Les batailles des Lorgeril

Dans le petit monde du vin languedocien, où l’on n’aime rien tant que les délices du small is beautiful, les Lorgeril partaient avec de fichus inconvénients. Un lointain ancêtre fut intendant des États du Languedoc. Il se fit bâtir le superbe château de Pennautier, à quelques lieues de Carcassonne, que les générations suivantes se chargèrent d’embellir pour en faire un « Versailles du Languedoc ». Douze générations plus tard, Nicolas et son épouse Miren s’enthousiasmèrent pour ce lieu et son vignoble et affinèrent la production d’un vin à mi-chemin entre climats océanique (merlot) et méditerranéen (syrah et grenache). Le couple est entreprenant, développe une gamme de négoce et surtout acquiert deux autres crus, le domaine de la Borie Blanche en Minervois et le très intéressant château de Ciffre, présent tant sur les schistes de Saint-Chinian que sur les calcaires de Faugères. Miren et Nicolas ont ainsi construit une vie d’entrepreneurs vignerons et auraient pu s’en contenter, mais la volonté de progresser ne les a jamais lâchés et s’est même sacrément accélérée au cours de ces dernières années.
Prisonniers du caractère aimable mais convenu du merlot en Cabardès et de la personnalité généreuse, mais également prévisible, de la syrah en Minervois, les Lorgeril ne parvenaient pas à démontrer le génie de terroirs pourtant très diversifiés et aux atouts géologiques et d’exposition remarquables. C’est désormais le cas avec l’appui du précis et talentueux Simon Blanchard, l’un des piliers de la société de consulting créée par Stéphane Derenoncourt. Parcourant l’ensemble des vignobles, explorant sols et sous-sols de chaque parcelle, Simon Blanchard a commencé à définir une nouvelle cartographie des crus et des parcelles qu’il propose d’isoler. Ce travail exigeant et nécessaire commence à donner des résultats passionnants à partir du millésime 2022, tant à Ciffre qu’à Pennautier. Spécialistes de terroirs méditerranéens installés sur les flancs sud du vieux Massif Central, les Lorgeril sont en train de donner un nouveau souffle, plus précis et pertinent, au concept de Terroirs d’altitude qu’ils affichent sur les étiquettes de leur cru.
Parallèlement, le couple a développé un rosé très apéritif, Ô de rosé, dont la version Prestige apporte une véritable singularité dans le large paysage des rosés languedociens. Une ambition multiple pour une maison qui a fait aussi de l’œnotourisme son cheval de bataille avec le restaurant de son superbe château de Pennautier, l’un des sites les plus visité de la région.

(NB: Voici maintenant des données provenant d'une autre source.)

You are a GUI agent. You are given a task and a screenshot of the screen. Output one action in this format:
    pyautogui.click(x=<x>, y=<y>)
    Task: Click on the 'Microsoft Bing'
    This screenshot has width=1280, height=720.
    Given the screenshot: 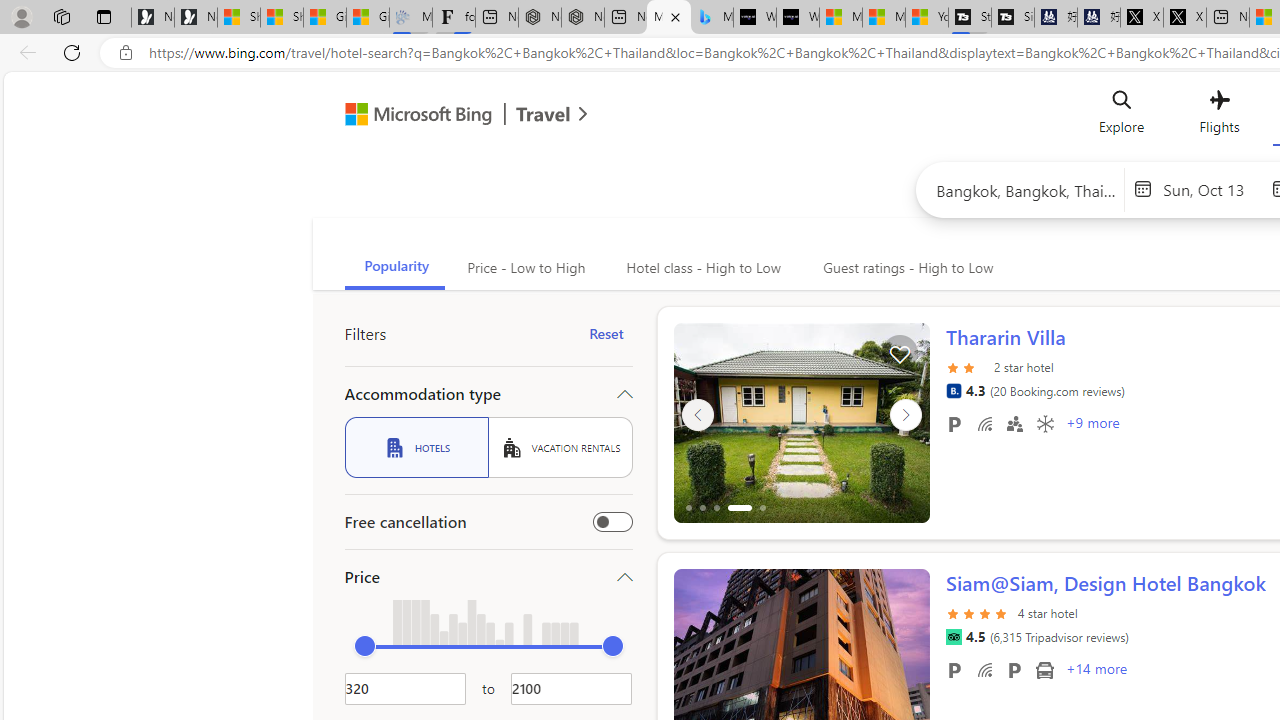 What is the action you would take?
    pyautogui.click(x=409, y=117)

Pierre Mignon, le champagne en famille

En 1970, la maison est reprise par Pierre Mignon et son épouse, Yveline, et devient alors le champagne Pierre Mignon. Aujourd’hui, la maison est dirigée avec brio par les deux enfants de Pierre. Céline est responsable de l’export et des relations commerciales, tandis que Jean-Charles est en charge du vignoble et des vins. Cette synergie familiale assure la pérennité du savoir-faire transmis de génération en génération.

Ensemble, ils veillent sur un vignoble de 20 hectares, répartis sur des terroirs prestigieux tels que la vallée de la Marne, la côte des Blancs et la région d’Épernay. L’encépagement est dominé par le pinot meunier (50 %), complété par le chardonnay (40 %) et le pinot noir (10 %). Le vignoble de la maison est enrichi par un approvisionnement qualitatif de plus de 90 hectares, que la famille a su constituer en fidélisant ses viticulteurs partenaires au fil du temps et des générations. Cette diversité permet d’élaborer des champagnes aux caractères variés et équilibrés. La Maison Pierre Mignon attache une importance particulière à la viticulture durable. Le vignoble a obtenu la certification Haute valeur environnementale (HVE) de niveau 3, attestant de son engagement en faveur de la biodiversité et de la protection de l’environnement.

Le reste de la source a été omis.